When morphlib is loaded it attempts to read this version information.
if it cannot be found then it checks whether morphlib is being run from
inside a git checkout, if it is then it reads the information that way.
If it isn't in a git checkout then it raises an exception as builds made
in such a fashion are not reproducible.
The git version information retained is:
1. The output of git describe
This is a relatively human-friendly way of knowing a version and
gives a reasonably short output string.
This will end with `-unreproducible` if there were uncommitted changes.

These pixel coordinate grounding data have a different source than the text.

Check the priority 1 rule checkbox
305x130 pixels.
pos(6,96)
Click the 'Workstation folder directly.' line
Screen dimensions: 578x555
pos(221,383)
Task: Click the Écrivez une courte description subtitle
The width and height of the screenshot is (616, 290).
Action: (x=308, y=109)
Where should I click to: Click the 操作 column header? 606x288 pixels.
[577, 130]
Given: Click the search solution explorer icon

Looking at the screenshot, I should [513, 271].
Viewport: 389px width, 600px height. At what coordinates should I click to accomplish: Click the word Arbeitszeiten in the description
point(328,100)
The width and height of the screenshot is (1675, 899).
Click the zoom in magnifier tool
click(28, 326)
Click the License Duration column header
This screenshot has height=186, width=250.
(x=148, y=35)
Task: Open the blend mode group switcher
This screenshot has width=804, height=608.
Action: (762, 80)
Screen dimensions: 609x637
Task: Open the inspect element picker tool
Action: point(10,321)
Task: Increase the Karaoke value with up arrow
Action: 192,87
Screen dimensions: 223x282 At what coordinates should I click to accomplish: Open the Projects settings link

2. The commit sha1, so the exact part of Morph's history can be found
3. The tree sha1, so if the branch has been rebased rather than
merged such that the commit is lost, you may still be able to find
it, though it requires a git-wizard to check it out
4. The branch of morph, so that it's easier to see if the
Further possible changes to increase reproducibility include:
1. Not allowing `python setup.py build` if there are uncommitted changes
2. Failing to run with uncommitted changes (recommended against since it
will just annoy developers who are making changes to morph, and make
them commit just to shut it up, then destroy the history later)
Requiring an extra flag to build in this case may work better.
3. Reading the uncommitted changes into a tree object and including
that would allow it to be recovered if the tree was later committed.
4. Checking whether the commit has been pushed upstream as well.
Too annoying to work.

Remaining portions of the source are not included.